Thursday, February 03, 2011

Safe haven

I very much like my office today. Feels like a safe haven from the chaos of the world, though of course it isn't. But there are times when self-hallucination is acceptable. This is one of those times.

I have this sick feeling that the Egyptian "rebellion" is going to go the way of the Chinese and Iranian rebellions, put down with military might. By the gods, I hope I'm wrong.

The thing is, when you live long enough, and see this pattern repeated and repeated again and again, it gets very old. It's appalling how little we learn from history.

It's appalling how little we even own up to our own actual history.

Irony upon irony, none of this matters much in the long run if Nature decides to do what Nature does and has us reap what we've sown. I don't know much but I do know this: Nature wins. And she's getting pissed at our betrayal of her.

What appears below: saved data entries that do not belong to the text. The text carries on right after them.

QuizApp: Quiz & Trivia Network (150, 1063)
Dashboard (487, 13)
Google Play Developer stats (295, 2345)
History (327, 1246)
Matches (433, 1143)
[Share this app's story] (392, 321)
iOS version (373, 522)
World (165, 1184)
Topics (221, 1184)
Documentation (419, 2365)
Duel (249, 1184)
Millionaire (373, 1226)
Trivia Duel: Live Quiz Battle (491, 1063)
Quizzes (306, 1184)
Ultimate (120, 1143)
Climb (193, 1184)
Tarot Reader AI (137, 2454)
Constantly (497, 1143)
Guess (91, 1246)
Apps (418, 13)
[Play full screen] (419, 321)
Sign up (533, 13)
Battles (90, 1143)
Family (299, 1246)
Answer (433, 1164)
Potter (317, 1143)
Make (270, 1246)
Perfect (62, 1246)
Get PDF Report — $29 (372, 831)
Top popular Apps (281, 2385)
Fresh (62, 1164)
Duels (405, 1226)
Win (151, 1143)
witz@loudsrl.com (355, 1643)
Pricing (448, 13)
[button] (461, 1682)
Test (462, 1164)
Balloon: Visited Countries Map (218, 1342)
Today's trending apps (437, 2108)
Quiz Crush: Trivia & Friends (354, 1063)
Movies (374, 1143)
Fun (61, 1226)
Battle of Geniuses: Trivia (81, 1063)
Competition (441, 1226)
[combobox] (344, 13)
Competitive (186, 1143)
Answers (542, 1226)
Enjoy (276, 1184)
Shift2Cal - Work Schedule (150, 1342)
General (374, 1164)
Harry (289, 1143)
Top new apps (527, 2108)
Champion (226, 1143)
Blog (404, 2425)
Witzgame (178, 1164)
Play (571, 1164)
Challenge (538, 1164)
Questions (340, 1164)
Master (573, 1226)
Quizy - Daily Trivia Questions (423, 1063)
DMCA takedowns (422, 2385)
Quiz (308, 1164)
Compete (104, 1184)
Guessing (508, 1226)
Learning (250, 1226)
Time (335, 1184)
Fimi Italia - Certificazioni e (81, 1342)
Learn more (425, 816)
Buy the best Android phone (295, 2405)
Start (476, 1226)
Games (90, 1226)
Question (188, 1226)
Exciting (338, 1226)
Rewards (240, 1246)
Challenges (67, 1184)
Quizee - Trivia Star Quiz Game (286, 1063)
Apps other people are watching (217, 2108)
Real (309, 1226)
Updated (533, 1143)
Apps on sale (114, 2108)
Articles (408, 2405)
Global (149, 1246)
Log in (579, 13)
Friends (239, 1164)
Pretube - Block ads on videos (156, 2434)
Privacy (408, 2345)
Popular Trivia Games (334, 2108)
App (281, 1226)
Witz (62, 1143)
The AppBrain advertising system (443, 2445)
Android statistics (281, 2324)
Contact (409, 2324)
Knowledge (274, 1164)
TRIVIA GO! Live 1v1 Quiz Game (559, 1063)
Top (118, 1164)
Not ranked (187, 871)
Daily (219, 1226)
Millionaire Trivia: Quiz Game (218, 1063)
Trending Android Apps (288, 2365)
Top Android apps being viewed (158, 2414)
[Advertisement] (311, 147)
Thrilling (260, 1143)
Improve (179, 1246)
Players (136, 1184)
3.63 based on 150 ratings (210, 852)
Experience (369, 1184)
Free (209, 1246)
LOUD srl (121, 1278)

Maybe it's a horse race: will we destroy ourselves before Nature gets around to it? I'm not taking any bets.

I'm just glad I'm old. Man, I'm glad I'm old -- both for what I was fortunate enough to experience in the past and what I will be fortunate enough to miss in the future.

But, in a shorter less morbid view, this IS a zero-sum universe, after all, which means there is a lot of positive energy around to balance out all the negatives, and at times like these wallowing in positive energy is not the worst response. It's like those musicians playing as they went down with the Titanic. Good choice.